La Señora Harlow colocó el colgante sobre la mesa con fuerza. Su rostro se torció de ira mientras gritaba a Ari, —¿No puedes quedarte callada ni un solo día? ¿Solo te sentirás feliz después de haber creado drama en la familia?
—Pero yo estoy diciendo la verdad, ¡mamá! Yo fui quien trabajó en la tienda de té y ahorré lo suficiente para conseguir este regalo. ¡Incluso tengo el recibo…!
¡SLAP!
Ari sintió un agudo pinchazo en su mejilla. Se llevó la mano y miró a su madre, que ahora estaba frente a ella con shock en sus ojos.
—Mamá…?
La señora Harlow la miró con desdén y dijo con una sonrisa burlona:
—Ari, ¿tengo que deletreártelo? Todo lo que tienes pertenece a Ariel. ¿Sabes por qué? Porque cuando tú naciste, fue tu hermana quien más sufrió, ¡incluyéndome a mí y a tu papá!
—Cuando tú naciste, tu hermana tuvo que renunciar a su recital de piano y a clases particulares, ni siquiera dijo una palabra. ¿Y solo porque tu hermana presentó tu regalo para mí, tienes que discutir con ella por algo tan pequeño? ¿No puedes cederle el paso un poco? Tu hermana solo quería sentirse feliz por un rato. ¿Es demasiado pedir que hagas eso?
—Si tu hermana no hubiera renunciado a las cosas que amaba… tú habrías muerto. Le debes tu vida, así que ¿qué tiene de malo que ella tome algo tan barato de ti? De todas formas, naciste para sufrir ya que eres un mal agüero. Puedes hacer trabajos pesados, pero tu hermana no, ¿es una pérdida tan grande como para que hagas un escándalo?

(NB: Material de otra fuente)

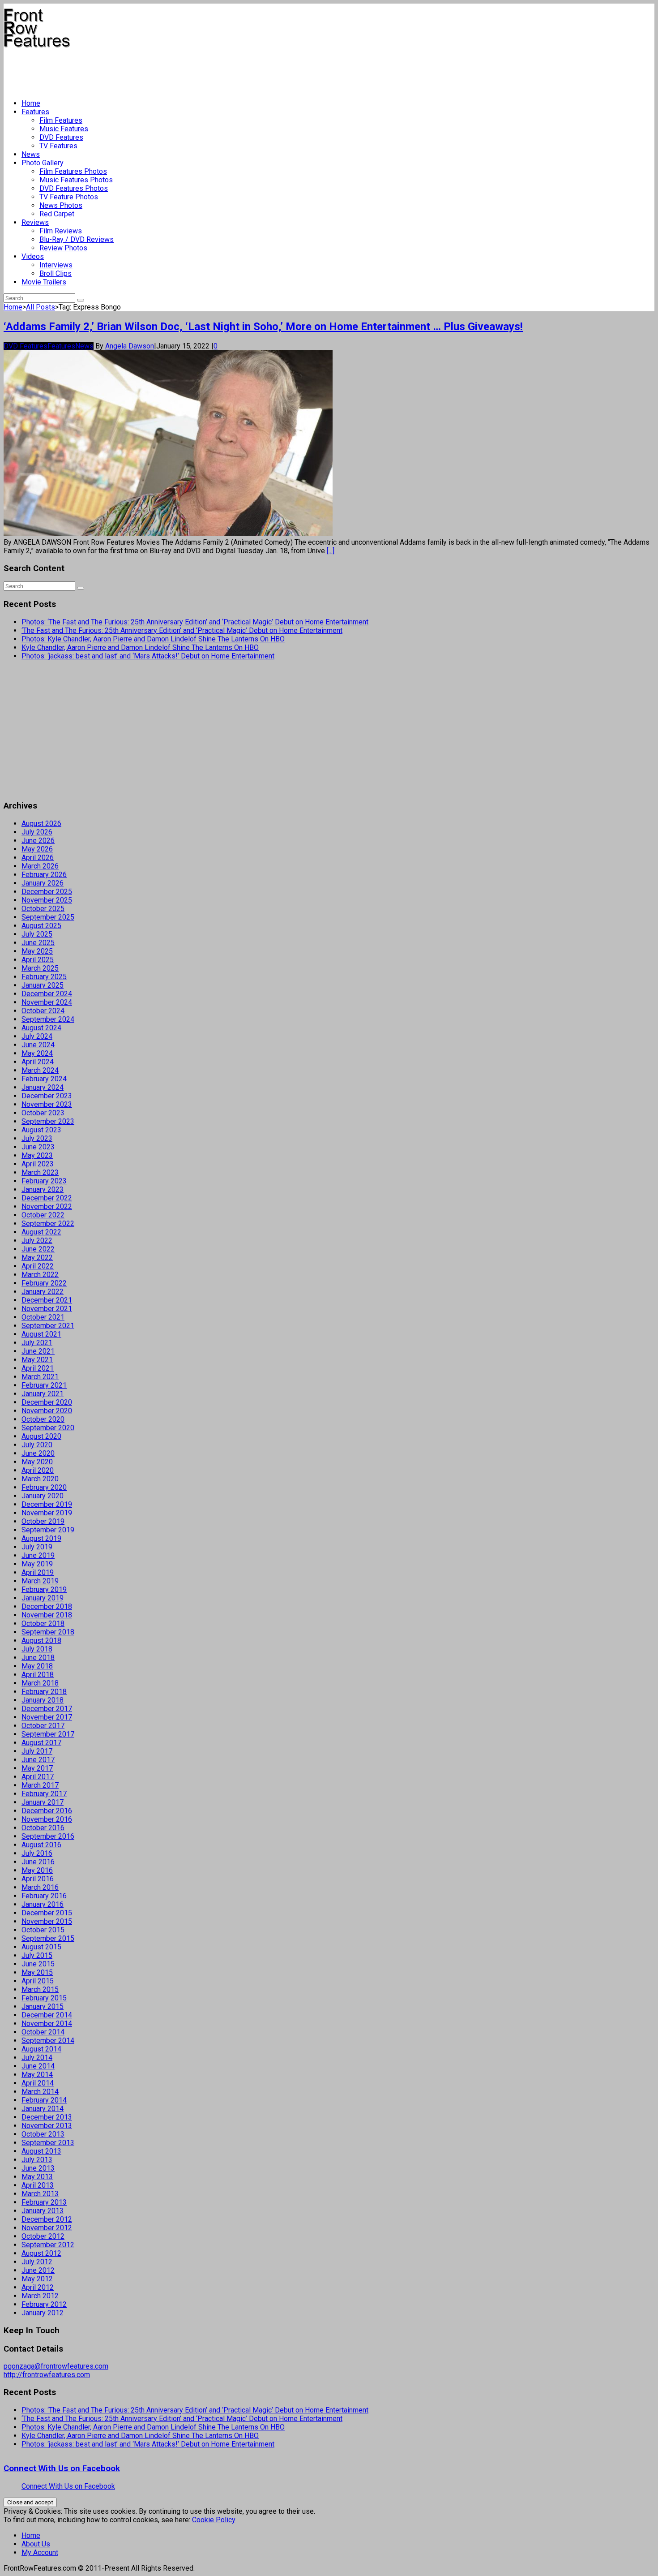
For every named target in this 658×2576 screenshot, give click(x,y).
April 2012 (37, 2287)
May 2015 (37, 1972)
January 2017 (42, 1802)
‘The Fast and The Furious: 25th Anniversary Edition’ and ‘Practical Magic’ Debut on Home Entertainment (181, 630)
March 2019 (40, 1581)
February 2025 (44, 976)
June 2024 (38, 1045)
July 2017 (36, 1751)
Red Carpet (56, 214)
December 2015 (46, 1913)
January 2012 (42, 2313)
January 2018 (42, 1700)
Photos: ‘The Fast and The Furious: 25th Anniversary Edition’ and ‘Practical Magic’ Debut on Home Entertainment (194, 622)
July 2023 (36, 1138)
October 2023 (42, 1113)
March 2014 (40, 2091)
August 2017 (41, 1742)
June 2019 (38, 1555)
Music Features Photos (76, 180)
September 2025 (47, 917)
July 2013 (36, 2159)
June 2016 (38, 1862)
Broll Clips (55, 273)
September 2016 (47, 1836)
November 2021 (46, 1308)
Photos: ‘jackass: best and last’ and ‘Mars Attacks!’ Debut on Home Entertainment (147, 656)
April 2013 (37, 2185)
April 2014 (37, 2083)
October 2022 (42, 1215)
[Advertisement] (166, 70)
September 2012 (47, 2245)
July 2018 (36, 1649)
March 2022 (40, 1274)
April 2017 (37, 1776)
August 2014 (41, 2049)
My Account (39, 2552)
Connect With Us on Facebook (62, 2468)
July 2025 (36, 934)
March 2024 (40, 1070)
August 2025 (41, 925)
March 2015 (40, 1989)
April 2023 (37, 1164)
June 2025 (38, 942)
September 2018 (47, 1632)
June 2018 (38, 1657)
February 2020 (44, 1487)
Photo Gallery (42, 163)
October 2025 (42, 908)
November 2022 (46, 1206)
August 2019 (41, 1538)
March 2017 (40, 1785)
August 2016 (41, 1845)
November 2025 (46, 900)
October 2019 (42, 1521)
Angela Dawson (129, 346)
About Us (35, 2544)
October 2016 (42, 1827)
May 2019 (37, 1564)
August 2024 (41, 1028)
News (30, 154)
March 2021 (40, 1376)
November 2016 (46, 1819)
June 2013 (38, 2168)
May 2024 (37, 1053)
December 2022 (46, 1198)
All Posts (40, 307)
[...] (330, 550)
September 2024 (47, 1019)
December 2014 (46, 2015)
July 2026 (36, 832)
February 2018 (44, 1691)
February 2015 (44, 1998)
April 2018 (37, 1674)
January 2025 (42, 985)
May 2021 (37, 1359)
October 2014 (42, 2032)
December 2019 (46, 1504)
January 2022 (42, 1291)
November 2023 (46, 1104)
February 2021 (44, 1385)
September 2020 (47, 1427)
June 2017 (38, 1759)
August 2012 (41, 2253)
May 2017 (37, 1768)
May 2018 (37, 1666)
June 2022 (38, 1249)
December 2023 (46, 1096)
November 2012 (46, 2227)
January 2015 (42, 2006)
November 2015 (46, 1921)
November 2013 (46, 2125)
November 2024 (46, 1002)
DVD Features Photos (73, 188)
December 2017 (46, 1708)
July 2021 (36, 1342)
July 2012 (36, 2262)
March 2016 (40, 1887)
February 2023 (44, 1181)
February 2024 (44, 1079)
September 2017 (47, 1734)
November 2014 (46, 2023)
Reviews (35, 222)
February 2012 (44, 2304)
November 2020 (46, 1410)
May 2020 (37, 1462)
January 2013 (42, 2210)
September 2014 (47, 2040)
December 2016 (46, 1810)
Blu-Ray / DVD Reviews (76, 239)
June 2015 (38, 1964)
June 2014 (38, 2066)
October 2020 (42, 1419)
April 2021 (37, 1368)
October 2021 (42, 1317)
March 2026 (40, 866)
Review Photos (63, 248)
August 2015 (41, 1947)
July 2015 (36, 1955)
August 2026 (41, 823)
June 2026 (38, 840)
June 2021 (38, 1351)
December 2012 (46, 2219)
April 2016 (37, 1879)
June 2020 (38, 1453)
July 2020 (36, 1445)
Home (30, 103)
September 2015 (47, 1938)
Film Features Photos (73, 171)
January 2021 (42, 1393)
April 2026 (37, 857)
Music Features (63, 129)
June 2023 (38, 1147)
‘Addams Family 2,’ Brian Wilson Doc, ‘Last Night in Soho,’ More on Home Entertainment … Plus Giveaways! (263, 326)
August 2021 (41, 1334)
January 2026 (42, 883)
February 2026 (44, 874)
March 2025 (40, 968)
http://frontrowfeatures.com (47, 2374)
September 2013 (47, 2142)
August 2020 (41, 1436)
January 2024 (42, 1087)
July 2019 (36, 1547)
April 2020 (37, 1470)
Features (35, 112)
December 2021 (46, 1300)
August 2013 (41, 2151)
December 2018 (46, 1606)
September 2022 (47, 1223)
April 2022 (37, 1266)
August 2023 (41, 1130)
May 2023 (37, 1155)
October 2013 (42, 2134)
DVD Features (61, 137)
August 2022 (41, 1232)
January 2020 (42, 1496)
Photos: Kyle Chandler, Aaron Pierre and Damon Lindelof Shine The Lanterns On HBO (153, 639)
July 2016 (36, 1853)
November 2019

Ari miró a su madre, que estaba apoyando a su hermana a pesar de que esta le había robado algo, y sintió que se le llenaban los ojos de lágrimas.
—¿Por qué? ¿Por qué la apoyas a ella en lugar de a mí? ¡Yo también soy tu hija! —preguntó Ari con ira. De niña, no podía entender por qué su madre la trataba de manera tan diferente.
La señora Harlow la miró desde arriba con los brazos cruzados antes de que sus labios se torcieran en una sonrisa burlona. Respondió:
—Porque eres una niña no deseada. Yo no te quería y deseaba que murieras en la mesa de operaciones. Incluso llegué hasta el punto de morirme de hambre… pero tú… tú eras como una sanguijuela maldita. Sobreviviste, mientras que yo era la que casi muere.
—Nunca debiste existir, Ariana. Así que es mejor que actúes como la sombra de tu hermana y mantengas tu presencia al mínimo indispensable.
Un suspiro escapó de los labios de Ari al abrir los ojos. Miró el techo que estaba cubierto con una tonalidad anaranjada, mientras el sudor le goteaba de la frente. Se sentó en la cama y tocó su mejilla, solo para encontrar algo cálido y húmedo.
Incluso después de que pasaran tantos años, Ari pensaba que se había acostumbrado al trato en casa. Sin embargo, su corazón todavía dolía por las palabras que su madre le había dicho, a pesar de que su madre actuaba como si nada hubiera pasado al día siguiente. Las palabras estaban firmemente grabadas en la cabeza de Ari.
—Una sombra, ¿eh? —pensó Ari mientras se limpiaba las lágrimas de las mejillas y dejaba caer su mano. Sus dedos se cerraron en un puño.
Al día siguiente, cuando el sol ardía apasionadamente en el cielo, Ari salió de la casa al bullicio de la calle. Ya que el cumpleaños de su madre era mañana, tenía que comprar un regalo para ella. Sin embargo, este sería un regalo diferente a cualquier otro, ya que sería el último.
Sin embargo, en lugar de dirigirse a un centro comercial… Ari se dirigió al mercado negro.